Tra i giovani del Perugia, se dovesse scommettere su di uno, Fulignati sceglie Christian Capone.

“In allenamento gli vediamo fare cose davvero importanti. Deve solo crescere sul piano della forza mentale, ma è un ragazzo intelligente e prima o poi emergerà”.

Sull’attacco e il problema del gol del Perugia,  Fulignati spiega che se segna quasi solo Iemmello è anche perché gli altri si sacrificano maggiormente nel lavoro per la squadra, per cui è fisiologico che segnino di meno.

“Falcinelli è un generoso. Partecipa al gioco, tiene palla, fa giocare i compagni e fa salire la squadra. Se stesse più in area segnerebbe di più. Anche Melchiorri segna di meno perché fa movimento in profondità, fa scatti utili per allungare la squadra e magari è meno lucido se gli capita l’occasione”.

Si passa poi dall’attacco alla difesa.

“Ho visto il vero Rajković, è un grande giocatore. Purtroppo lo stop del campionato è arrivato quando stava recuperando la condizione dopo oltre sei mesi di inattività. Per uno col suo fisico da 190×90 questo è un grande svantaggio. Ma, da professionista qual’è, si farà trovare pronto quando sarà il momento”.

Poi Fulignati parla di sé stesso.

“Come mi dice il mister, devo migliorare nei dettagli, devo limare tante piccole cose. Però sono anche consapevole dei miei punti di forza, come per esempio una buona attitudine a giocare palla con i piedi da dietro. Ora come ora, quelli che più mi piace vedere sono Handanovic e Oblak”.

Sulla discontinuità del Perugia Fulignati afferma:

“Mi faceva molto arrabbiare l’incapacità della squadra, perché se solo fossimo stati più continui saremmo ancora a lottare tra le prime”.

Poi è arrivato Cosmi, che Fulignati ha già avuto come allenatore a Trapani.

“Conoscendolo, confidavo che quell’aspetto della discontinuità lo avremmo superato. Invece sono arrivate le cinque sconfitte consecutive che hanno cambiato il nostro campionato”.
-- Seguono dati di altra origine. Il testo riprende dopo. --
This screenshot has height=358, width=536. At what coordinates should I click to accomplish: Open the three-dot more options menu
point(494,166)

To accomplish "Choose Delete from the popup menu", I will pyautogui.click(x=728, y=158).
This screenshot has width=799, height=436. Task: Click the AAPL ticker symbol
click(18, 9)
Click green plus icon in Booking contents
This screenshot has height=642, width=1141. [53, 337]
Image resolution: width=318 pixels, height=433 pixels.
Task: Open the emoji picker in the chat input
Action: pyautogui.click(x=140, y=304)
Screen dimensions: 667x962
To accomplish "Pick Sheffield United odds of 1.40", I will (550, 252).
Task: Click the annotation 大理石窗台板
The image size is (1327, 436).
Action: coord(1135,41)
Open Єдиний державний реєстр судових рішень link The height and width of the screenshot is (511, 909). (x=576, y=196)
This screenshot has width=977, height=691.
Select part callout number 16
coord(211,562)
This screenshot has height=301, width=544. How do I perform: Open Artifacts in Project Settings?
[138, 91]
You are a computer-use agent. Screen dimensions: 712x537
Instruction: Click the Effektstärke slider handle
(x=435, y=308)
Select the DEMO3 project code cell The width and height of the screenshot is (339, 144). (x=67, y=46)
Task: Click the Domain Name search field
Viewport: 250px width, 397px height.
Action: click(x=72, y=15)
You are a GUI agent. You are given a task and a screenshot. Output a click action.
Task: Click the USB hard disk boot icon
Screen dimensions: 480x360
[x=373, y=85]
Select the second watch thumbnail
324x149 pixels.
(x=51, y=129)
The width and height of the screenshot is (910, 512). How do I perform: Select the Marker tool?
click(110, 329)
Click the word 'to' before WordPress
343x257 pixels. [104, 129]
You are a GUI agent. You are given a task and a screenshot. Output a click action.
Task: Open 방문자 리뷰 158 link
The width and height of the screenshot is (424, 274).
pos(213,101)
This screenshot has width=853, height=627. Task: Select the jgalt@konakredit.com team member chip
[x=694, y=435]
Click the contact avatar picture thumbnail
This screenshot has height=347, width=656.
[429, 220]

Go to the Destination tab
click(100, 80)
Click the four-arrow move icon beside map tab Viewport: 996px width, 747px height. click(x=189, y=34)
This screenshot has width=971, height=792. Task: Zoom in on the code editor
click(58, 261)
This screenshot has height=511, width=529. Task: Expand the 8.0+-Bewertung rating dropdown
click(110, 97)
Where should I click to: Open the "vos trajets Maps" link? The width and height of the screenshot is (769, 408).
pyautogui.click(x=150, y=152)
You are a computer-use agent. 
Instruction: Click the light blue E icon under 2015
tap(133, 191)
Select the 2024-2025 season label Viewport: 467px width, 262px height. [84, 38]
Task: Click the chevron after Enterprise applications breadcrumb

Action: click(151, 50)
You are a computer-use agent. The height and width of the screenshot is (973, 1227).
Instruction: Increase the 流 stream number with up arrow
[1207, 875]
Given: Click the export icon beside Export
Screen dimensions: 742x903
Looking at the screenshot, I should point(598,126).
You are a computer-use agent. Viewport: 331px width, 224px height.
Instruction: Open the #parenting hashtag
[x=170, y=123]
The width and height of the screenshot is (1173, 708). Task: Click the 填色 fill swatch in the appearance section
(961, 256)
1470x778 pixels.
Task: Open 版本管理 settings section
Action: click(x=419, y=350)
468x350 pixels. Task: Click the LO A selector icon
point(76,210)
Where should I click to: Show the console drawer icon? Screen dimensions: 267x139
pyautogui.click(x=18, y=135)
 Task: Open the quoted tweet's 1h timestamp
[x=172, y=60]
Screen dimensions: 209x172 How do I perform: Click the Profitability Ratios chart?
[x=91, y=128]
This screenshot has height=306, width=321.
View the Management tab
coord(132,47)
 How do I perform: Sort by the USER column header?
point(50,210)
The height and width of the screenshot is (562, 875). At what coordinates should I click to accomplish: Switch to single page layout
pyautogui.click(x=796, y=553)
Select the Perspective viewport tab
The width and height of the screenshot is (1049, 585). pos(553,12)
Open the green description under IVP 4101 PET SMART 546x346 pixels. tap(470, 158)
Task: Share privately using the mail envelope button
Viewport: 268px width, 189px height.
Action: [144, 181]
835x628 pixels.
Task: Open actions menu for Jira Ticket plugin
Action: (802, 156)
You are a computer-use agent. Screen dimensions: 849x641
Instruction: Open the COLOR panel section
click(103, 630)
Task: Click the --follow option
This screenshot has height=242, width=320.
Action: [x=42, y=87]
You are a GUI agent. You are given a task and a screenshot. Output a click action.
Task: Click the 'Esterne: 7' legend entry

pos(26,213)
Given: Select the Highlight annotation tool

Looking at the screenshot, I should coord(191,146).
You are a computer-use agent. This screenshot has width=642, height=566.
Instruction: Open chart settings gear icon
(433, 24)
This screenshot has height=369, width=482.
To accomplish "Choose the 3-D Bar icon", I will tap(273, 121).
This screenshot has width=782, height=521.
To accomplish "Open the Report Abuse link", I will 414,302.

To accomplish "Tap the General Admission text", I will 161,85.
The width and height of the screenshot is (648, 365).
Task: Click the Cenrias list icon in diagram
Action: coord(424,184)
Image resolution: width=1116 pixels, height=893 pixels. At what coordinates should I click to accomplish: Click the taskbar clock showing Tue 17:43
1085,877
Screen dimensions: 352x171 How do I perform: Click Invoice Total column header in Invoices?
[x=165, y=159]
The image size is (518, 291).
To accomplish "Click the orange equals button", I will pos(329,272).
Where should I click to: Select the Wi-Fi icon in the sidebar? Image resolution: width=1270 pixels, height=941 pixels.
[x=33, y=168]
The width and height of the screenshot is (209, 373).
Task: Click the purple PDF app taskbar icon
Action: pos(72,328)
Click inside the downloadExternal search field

Ora si parla di una possibile ripresa degli allenamenti a maggio e del campionato a giugno. Un periodo ristretto di tempo preceduto da una breve preparazione che però Fulignati preferirebbe non ci fosse:

“Per quanto mi riguarda, ma è solo una mia idea, non una preoccupazione, preferisco scendere in campo subito, perché la preparazione si fa ad inizio stagione, mentre noi la faremmo per finire la stagione. In ogni caso, sarebbe un finale di torneo anomalo e del tutto particolare, pieno di incognite e di difficoltà”.

Un finale incertissimo,  nel quale comunque il Perugia su una certezza potrà contare di sicuro, i propri tifosi.

“Qui la gente è molto esigente, ma ha anche un amore incondizionato per la maglia. Me ne accorsi già quando giocavo come dodicesimo in serie D a Sesto Fiorentino e il Perugia venne in trasferta con al seguito cinquecento tifosi”.